* Provided data *
----------------

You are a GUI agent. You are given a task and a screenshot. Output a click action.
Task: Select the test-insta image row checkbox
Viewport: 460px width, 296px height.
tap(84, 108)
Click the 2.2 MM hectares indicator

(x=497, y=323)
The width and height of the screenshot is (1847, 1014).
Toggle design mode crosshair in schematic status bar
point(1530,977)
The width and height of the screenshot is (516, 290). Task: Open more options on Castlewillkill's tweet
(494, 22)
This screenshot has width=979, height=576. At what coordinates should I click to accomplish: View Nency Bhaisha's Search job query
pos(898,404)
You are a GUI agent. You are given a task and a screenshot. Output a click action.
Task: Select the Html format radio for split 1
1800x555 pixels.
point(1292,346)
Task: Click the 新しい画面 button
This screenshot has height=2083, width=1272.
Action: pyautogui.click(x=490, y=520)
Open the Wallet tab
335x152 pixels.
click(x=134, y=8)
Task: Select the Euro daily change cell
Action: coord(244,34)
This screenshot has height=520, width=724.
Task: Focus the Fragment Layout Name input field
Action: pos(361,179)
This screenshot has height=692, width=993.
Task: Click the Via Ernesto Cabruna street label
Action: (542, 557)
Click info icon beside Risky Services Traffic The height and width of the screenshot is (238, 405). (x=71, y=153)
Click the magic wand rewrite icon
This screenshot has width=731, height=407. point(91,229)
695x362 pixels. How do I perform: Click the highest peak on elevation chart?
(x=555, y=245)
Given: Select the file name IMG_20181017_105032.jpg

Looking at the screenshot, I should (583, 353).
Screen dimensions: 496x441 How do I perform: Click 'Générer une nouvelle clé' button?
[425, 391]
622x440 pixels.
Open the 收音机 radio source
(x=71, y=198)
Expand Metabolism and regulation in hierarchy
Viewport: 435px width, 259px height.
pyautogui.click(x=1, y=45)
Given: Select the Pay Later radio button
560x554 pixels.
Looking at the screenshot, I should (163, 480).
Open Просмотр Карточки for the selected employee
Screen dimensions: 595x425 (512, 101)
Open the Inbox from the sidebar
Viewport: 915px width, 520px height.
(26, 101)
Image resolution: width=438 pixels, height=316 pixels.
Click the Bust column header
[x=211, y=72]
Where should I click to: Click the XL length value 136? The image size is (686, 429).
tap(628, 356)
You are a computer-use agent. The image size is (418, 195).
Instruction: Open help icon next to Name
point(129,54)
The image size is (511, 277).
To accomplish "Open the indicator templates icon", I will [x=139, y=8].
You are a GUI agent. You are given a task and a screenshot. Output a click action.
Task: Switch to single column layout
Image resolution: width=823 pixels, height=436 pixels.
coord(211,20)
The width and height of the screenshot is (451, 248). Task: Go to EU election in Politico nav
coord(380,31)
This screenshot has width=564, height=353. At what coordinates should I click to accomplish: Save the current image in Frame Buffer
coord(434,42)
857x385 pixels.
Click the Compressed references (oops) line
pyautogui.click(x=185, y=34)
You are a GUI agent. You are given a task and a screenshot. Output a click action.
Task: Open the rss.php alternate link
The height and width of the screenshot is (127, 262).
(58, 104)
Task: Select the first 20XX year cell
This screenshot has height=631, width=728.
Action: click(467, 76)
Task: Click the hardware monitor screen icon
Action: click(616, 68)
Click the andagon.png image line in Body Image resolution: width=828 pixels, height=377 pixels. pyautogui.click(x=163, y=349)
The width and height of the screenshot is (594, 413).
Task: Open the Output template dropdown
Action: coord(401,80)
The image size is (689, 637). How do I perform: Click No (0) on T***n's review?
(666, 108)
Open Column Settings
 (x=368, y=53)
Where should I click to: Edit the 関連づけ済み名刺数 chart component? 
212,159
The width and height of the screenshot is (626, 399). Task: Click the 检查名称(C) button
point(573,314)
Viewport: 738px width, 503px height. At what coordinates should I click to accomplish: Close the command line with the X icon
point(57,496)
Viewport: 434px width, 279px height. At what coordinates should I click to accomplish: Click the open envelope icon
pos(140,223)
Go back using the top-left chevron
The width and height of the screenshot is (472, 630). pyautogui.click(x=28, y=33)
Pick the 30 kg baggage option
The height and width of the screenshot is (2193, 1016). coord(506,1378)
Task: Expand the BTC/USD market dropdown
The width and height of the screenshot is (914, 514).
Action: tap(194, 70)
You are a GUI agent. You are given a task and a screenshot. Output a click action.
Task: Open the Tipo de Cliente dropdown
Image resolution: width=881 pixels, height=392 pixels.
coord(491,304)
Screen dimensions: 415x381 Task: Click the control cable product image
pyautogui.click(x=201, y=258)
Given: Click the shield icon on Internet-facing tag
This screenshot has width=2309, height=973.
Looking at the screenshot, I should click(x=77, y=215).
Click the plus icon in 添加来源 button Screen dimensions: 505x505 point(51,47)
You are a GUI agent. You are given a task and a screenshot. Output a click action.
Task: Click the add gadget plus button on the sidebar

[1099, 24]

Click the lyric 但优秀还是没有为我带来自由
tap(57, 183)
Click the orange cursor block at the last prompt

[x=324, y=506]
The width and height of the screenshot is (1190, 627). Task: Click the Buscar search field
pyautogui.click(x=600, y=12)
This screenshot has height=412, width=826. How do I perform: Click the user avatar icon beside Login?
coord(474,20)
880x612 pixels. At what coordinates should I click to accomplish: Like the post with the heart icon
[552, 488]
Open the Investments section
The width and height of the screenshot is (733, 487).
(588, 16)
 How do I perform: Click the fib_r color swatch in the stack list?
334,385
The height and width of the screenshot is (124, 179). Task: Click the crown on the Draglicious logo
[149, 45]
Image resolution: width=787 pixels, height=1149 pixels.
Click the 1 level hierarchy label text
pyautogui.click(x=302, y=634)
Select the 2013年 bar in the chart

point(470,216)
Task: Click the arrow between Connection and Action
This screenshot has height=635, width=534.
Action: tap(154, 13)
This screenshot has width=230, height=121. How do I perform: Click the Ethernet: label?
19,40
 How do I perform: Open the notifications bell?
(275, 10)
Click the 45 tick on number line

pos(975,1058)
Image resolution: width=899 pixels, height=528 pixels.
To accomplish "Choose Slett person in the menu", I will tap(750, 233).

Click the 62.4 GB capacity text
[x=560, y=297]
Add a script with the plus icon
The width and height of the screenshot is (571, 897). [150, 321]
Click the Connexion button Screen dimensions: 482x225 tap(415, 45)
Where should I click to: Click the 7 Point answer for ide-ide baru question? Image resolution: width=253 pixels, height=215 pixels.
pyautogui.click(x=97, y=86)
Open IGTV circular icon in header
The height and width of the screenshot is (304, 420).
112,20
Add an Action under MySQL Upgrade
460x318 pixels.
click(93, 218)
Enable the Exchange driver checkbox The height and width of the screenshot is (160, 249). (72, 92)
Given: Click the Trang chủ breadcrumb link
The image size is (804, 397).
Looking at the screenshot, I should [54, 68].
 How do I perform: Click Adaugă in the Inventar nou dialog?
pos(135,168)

----------------

* What you should do *
Retype the data in full, precisely as given.

* Solution *
You are a GUI agent. You are given a task and a screenshot. Output a click action.
Task: Select the test-insta image row checkbox
Viewport: 460px width, 296px height.
tap(84, 108)
Click the 2.2 MM hectares indicator

(x=497, y=323)
The width and height of the screenshot is (1847, 1014).
Toggle design mode crosshair in schematic status bar
point(1530,977)
The width and height of the screenshot is (516, 290). Task: Open more options on Castlewillkill's tweet
(494, 22)
This screenshot has width=979, height=576. At what coordinates should I click to accomplish: View Nency Bhaisha's Search job query
pos(898,404)
You are a GUI agent. You are given a task and a screenshot. Output a click action.
Task: Select the Html format radio for split 1
1800x555 pixels.
point(1292,346)
Task: Click the 新しい画面 button
This screenshot has height=2083, width=1272.
Action: pyautogui.click(x=490, y=520)
Open the Wallet tab
335x152 pixels.
click(x=134, y=8)
Task: Select the Euro daily change cell
Action: coord(244,34)
This screenshot has height=520, width=724.
Task: Focus the Fragment Layout Name input field
Action: pos(361,179)
This screenshot has height=692, width=993.
Task: Click the Via Ernesto Cabruna street label
Action: (542, 557)
Click info icon beside Risky Services Traffic The height and width of the screenshot is (238, 405). (x=71, y=153)
Click the magic wand rewrite icon
This screenshot has width=731, height=407. point(91,229)
695x362 pixels. How do I perform: Click the highest peak on elevation chart?
(x=555, y=245)
Given: Select the file name IMG_20181017_105032.jpg

Looking at the screenshot, I should (583, 353).
Screen dimensions: 496x441 How do I perform: Click 'Générer une nouvelle clé' button?
[425, 391]
622x440 pixels.
Open the 收音机 radio source
(x=71, y=198)
Expand Metabolism and regulation in hierarchy
Viewport: 435px width, 259px height.
pyautogui.click(x=1, y=45)
Given: Select the Pay Later radio button
560x554 pixels.
Looking at the screenshot, I should (163, 480).
Open Просмотр Карточки for the selected employee
Screen dimensions: 595x425 (512, 101)
Open the Inbox from the sidebar
Viewport: 915px width, 520px height.
(26, 101)
Image resolution: width=438 pixels, height=316 pixels.
Click the Bust column header
[x=211, y=72]
Where should I click to: Click the XL length value 136? The image size is (686, 429).
tap(628, 356)
You are a computer-use agent. The image size is (418, 195).
Instruction: Open help icon next to Name
point(129,54)
The image size is (511, 277).
To accomplish "Open the indicator templates icon", I will [x=139, y=8].
You are a GUI agent. You are given a task and a screenshot. Output a click action.
Task: Switch to single column layout
Image resolution: width=823 pixels, height=436 pixels.
coord(211,20)
The width and height of the screenshot is (451, 248). Task: Go to EU election in Politico nav
coord(380,31)
This screenshot has width=564, height=353. At what coordinates should I click to accomplish: Save the current image in Frame Buffer
coord(434,42)
857x385 pixels.
Click the Compressed references (oops) line
pyautogui.click(x=185, y=34)
You are a GUI agent. You are given a task and a screenshot. Output a click action.
Task: Open the rss.php alternate link
The height and width of the screenshot is (127, 262).
(58, 104)
Task: Select the first 20XX year cell
This screenshot has height=631, width=728.
Action: click(467, 76)
Task: Click the hardware monitor screen icon
Action: click(616, 68)
Click the andagon.png image line in Body Image resolution: width=828 pixels, height=377 pixels. pyautogui.click(x=163, y=349)
The width and height of the screenshot is (594, 413).
Task: Open the Output template dropdown
Action: coord(401,80)
The image size is (689, 637). How do I perform: Click No (0) on T***n's review?
(666, 108)
Open Column Settings
 (x=368, y=53)
Where should I click to: Edit the 関連づけ済み名刺数 chart component? 
212,159
The width and height of the screenshot is (626, 399). Task: Click the 检查名称(C) button
point(573,314)
Viewport: 738px width, 503px height. At what coordinates should I click to accomplish: Close the command line with the X icon
point(57,496)
Viewport: 434px width, 279px height. At what coordinates should I click to accomplish: Click the open envelope icon
pos(140,223)
Go back using the top-left chevron
The width and height of the screenshot is (472, 630). pyautogui.click(x=28, y=33)
Pick the 30 kg baggage option
The height and width of the screenshot is (2193, 1016). coord(506,1378)
Task: Expand the BTC/USD market dropdown
The width and height of the screenshot is (914, 514).
Action: tap(194, 70)
You are a GUI agent. You are given a task and a screenshot. Output a click action.
Task: Open the Tipo de Cliente dropdown
Image resolution: width=881 pixels, height=392 pixels.
coord(491,304)
Screen dimensions: 415x381 Task: Click the control cable product image
pyautogui.click(x=201, y=258)
Given: Click the shield icon on Internet-facing tag
This screenshot has width=2309, height=973.
Looking at the screenshot, I should click(x=77, y=215).
Click the plus icon in 添加来源 button Screen dimensions: 505x505 point(51,47)
You are a GUI agent. You are given a task and a screenshot. Output a click action.
Task: Click the add gadget plus button on the sidebar

[1099, 24]

Click the lyric 但优秀还是没有为我带来自由
tap(57, 183)
Click the orange cursor block at the last prompt

[x=324, y=506]
The width and height of the screenshot is (1190, 627). Task: Click the Buscar search field
pyautogui.click(x=600, y=12)
This screenshot has height=412, width=826. How do I perform: Click the user avatar icon beside Login?
coord(474,20)
880x612 pixels. At what coordinates should I click to accomplish: Like the post with the heart icon
[552, 488]
Open the Investments section
The width and height of the screenshot is (733, 487).
(588, 16)
 How do I perform: Click the fib_r color swatch in the stack list?
334,385
The height and width of the screenshot is (124, 179). Task: Click the crown on the Draglicious logo
[149, 45]
Image resolution: width=787 pixels, height=1149 pixels.
Click the 1 level hierarchy label text
pyautogui.click(x=302, y=634)
Select the 2013年 bar in the chart

point(470,216)
Task: Click the arrow between Connection and Action
This screenshot has height=635, width=534.
Action: tap(154, 13)
This screenshot has width=230, height=121. How do I perform: Click the Ethernet: label?
19,40
 How do I perform: Open the notifications bell?
(275, 10)
Click the 45 tick on number line

pos(975,1058)
Image resolution: width=899 pixels, height=528 pixels.
To accomplish "Choose Slett person in the menu", I will tap(750, 233).

Click the 62.4 GB capacity text
[x=560, y=297]
Add a script with the plus icon
The width and height of the screenshot is (571, 897). [150, 321]
Click the Connexion button Screen dimensions: 482x225 tap(415, 45)
Where should I click to: Click the 7 Point answer for ide-ide baru question? Image resolution: width=253 pixels, height=215 pixels.
pyautogui.click(x=97, y=86)
Open IGTV circular icon in header
The height and width of the screenshot is (304, 420).
112,20
Add an Action under MySQL Upgrade
460x318 pixels.
click(93, 218)
Enable the Exchange driver checkbox The height and width of the screenshot is (160, 249). (72, 92)
Given: Click the Trang chủ breadcrumb link
The image size is (804, 397).
Looking at the screenshot, I should [54, 68].
 How do I perform: Click Adaugă in the Inventar nou dialog?
pos(135,168)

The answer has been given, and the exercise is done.